Présentation du projet Ramsess aux étudiants de l’université libre de Tunis, lors de la rentrée 2021. © Nadia Guendouz / Sawssen Ben Chaabane

À Sousse (Est), des élèves tentent d’incendier leur école avec des cocktails Molotov. À Mahdia (Est), une enseignante d’anglais est traînée devant les tribunaux après avoir mis un zéro à un élève. À Ezzahra, en banlieue sud de Tunis, un collégien poignarde son professeur d’histoire-géographie qui ne lui a pas permis de repasser un examen auquel il avait été absent sans motif ; un autre exhibe en classe des dessous féminins pour faire rire ses camarades…

120 000 abandons scolaires

Ce ne sont là que les incidents les plus saillants de la dernière quinzaine en Tunisie. En réalité, cela fait de nombreuses années que le malaise du corps enseignant est généralisé. Mais les autorités sont dans le déni, et restent bloquées dans un âge d’or de l’éducation qui, au lendemain de l’indépendance, a permis à plusieurs générations de prendre l’ascenseur social.

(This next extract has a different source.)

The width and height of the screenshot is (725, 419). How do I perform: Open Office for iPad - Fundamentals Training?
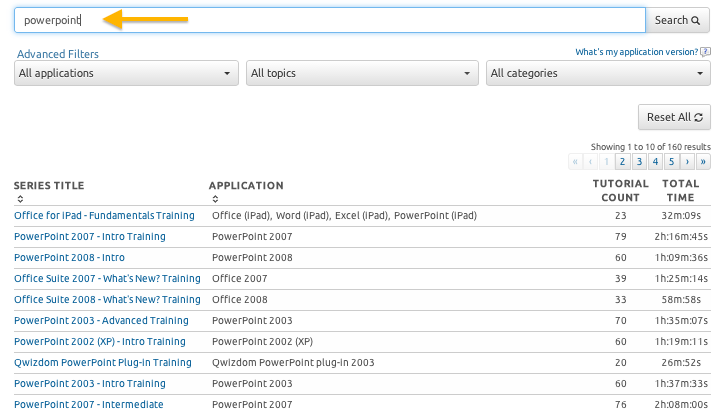[x=104, y=216]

Les familles considèrent que les enseignants prennent en otage les enfants

À l’occasion du 75e anniversaire de l’Unesco, le 10 novembre, la cheffe du gouvernement Najla Bouden a ainsi souligné que « la Tunisie a toujours considéré qu’une éducation solide reste le seul garant du progrès des peuples et de la construction d’un mur impénétrable contre l’extrémisme, le fanatisme et les tendances à la violence ».

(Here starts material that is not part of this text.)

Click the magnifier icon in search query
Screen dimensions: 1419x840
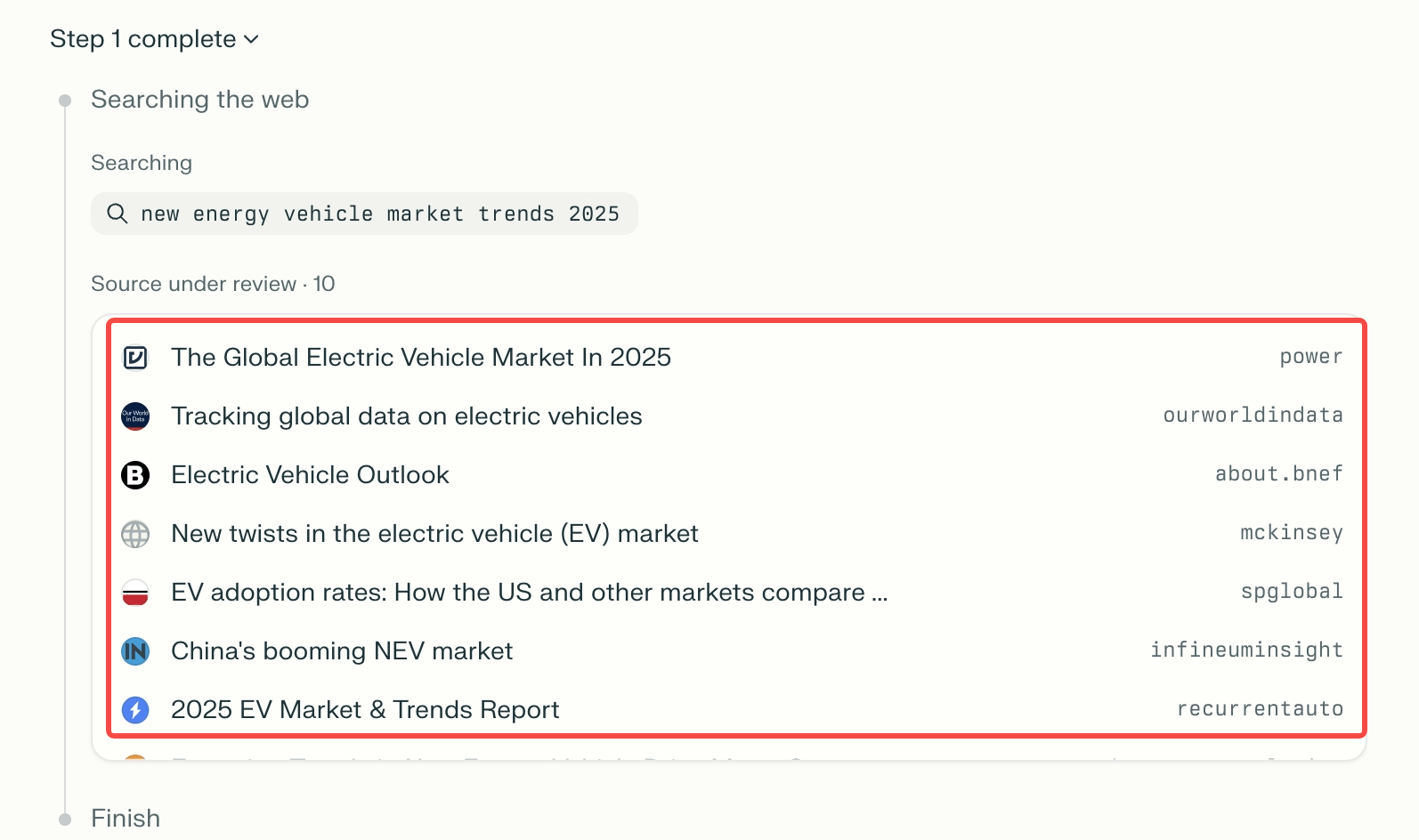click(x=117, y=214)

Mais il y a loin de la coupe aux lèvres. Antérieure à la révolution, la crise de l’enseignement s’est envenimée. « Chaque année, nous savons que nous ferons face à des grèves et que les élèves seront les premiers à pâtir du bras de fer entre syndicats et gouvernement », explique un parent qui considère que la situation s’est encore aggravée avec la pandémie.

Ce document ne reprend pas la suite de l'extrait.